Friday, June 30, 2006

Yates trial highlights power of an expert witness

As reported in USA Today

During the murder trial of Andrea Yates in 2002, only one of a dozen mental health experts who testified concluded that the Houston mom was legally sane when she drowned her five children in the family bathtub.

That witness, called by prosecutors, was Park Dietz, a renowned forensic psychiatrist. As the prosecutors' only mental health expert, Dietz and his testimony helped convict Yates. The conviction later was overturned. When Yates is retried beginning Thursday, much of the attention again will be on Dietz, who is back on the prosecution's witness list. And now, there are questions about Dietz's conclusions in the Yates case because of his testimony in another trial involving a Texas mother who killed two of her children.
From the Side Bar article:
When the Texas Court of Appeals threw out Andrea Yates' conviction last year and set the stage for a retrial, it blamed Park Dietz, the prosecution's mental health expert.

During Yates' trial in 2002, Dietz testified that he believed Yates was legally sane when she drowned her five children the previous year. The jury agreed, found Yates guilty and gave her a life sentence.

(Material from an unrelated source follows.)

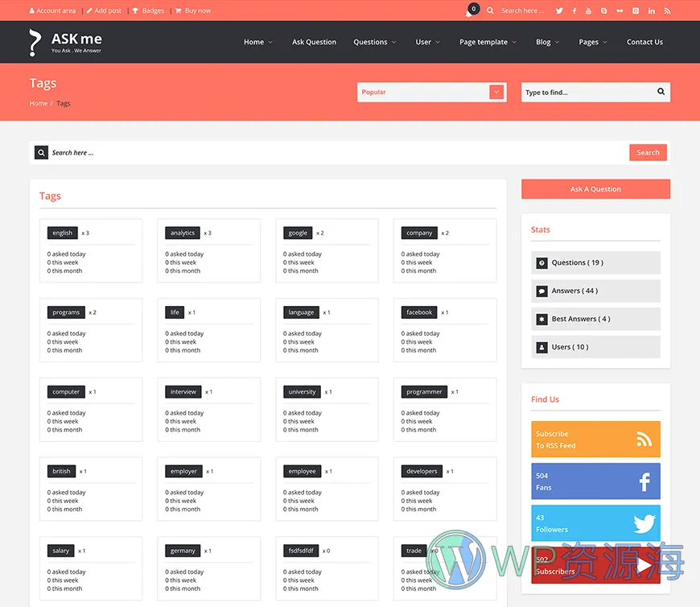
Task: Open the Skype icon link
Action: [x=604, y=10]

It was Dietz's testimony on a separate matter that led the appeals court to overturn Yates' conviction.

On the witness stand, Dietz described an episode of the TV drama Law & Order in which a mother with postpartum depression drowned her children and was found not guilty by reason of insanity. The episode, Dietz testified, aired just before Yates drowned her children

In fact, there was no such episode of Law & Order.

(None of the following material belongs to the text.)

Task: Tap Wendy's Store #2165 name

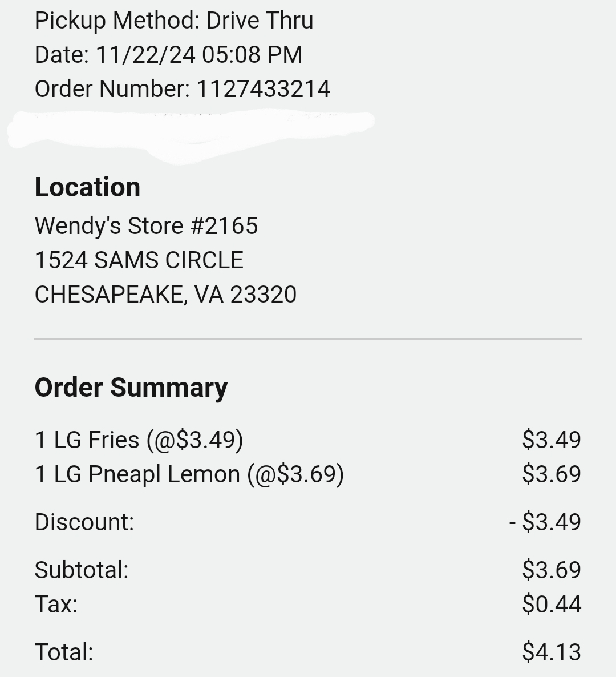Action: point(146,226)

Dietz did not testify that the show inspired Yates. But during closing arguments, prosecutors "connected the dots" to suggest the show had done just that, the appeals court said.

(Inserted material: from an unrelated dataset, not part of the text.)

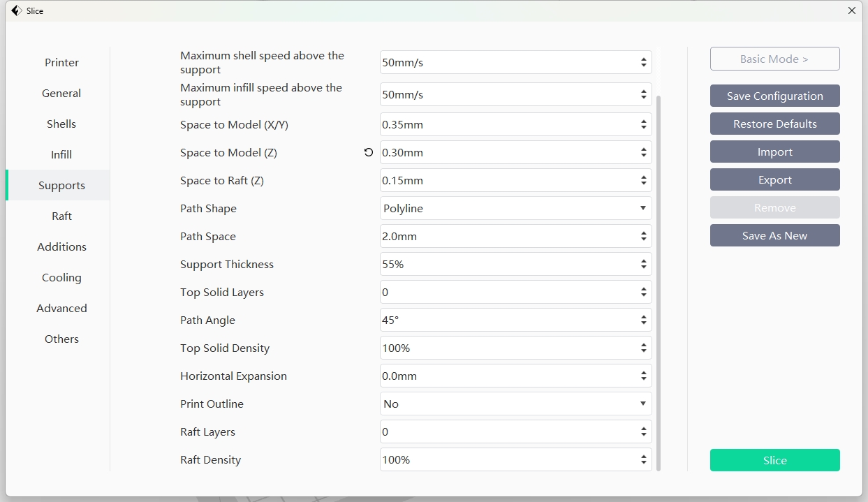Switch to the Printer tab
The width and height of the screenshot is (868, 502).
(61, 62)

A grand jury investigated Dietz and the prosecutors but found no wrongdoing. Dietz says his testimony about the TV show was "an honest mistake."


This brings up all kinds of questions regarding the proper role of psychiatry in the legal system.

See also this article :

Inaccurate Expert Testimony Wins Yates New Trial

Though the state maintained that Dietz's testimony about the "Law & Order" episode "was not material," the appeals court agreed with Yates, finding that "the State used Dr. Dietz's false testimony to suggest to the jury that [Yates] patterned her actions after that `Law & Order' episode." The court emphasized that the prosecution's use of the false testimony did not equate to "prosecutorial misconduct" but did "give weight to that testimony."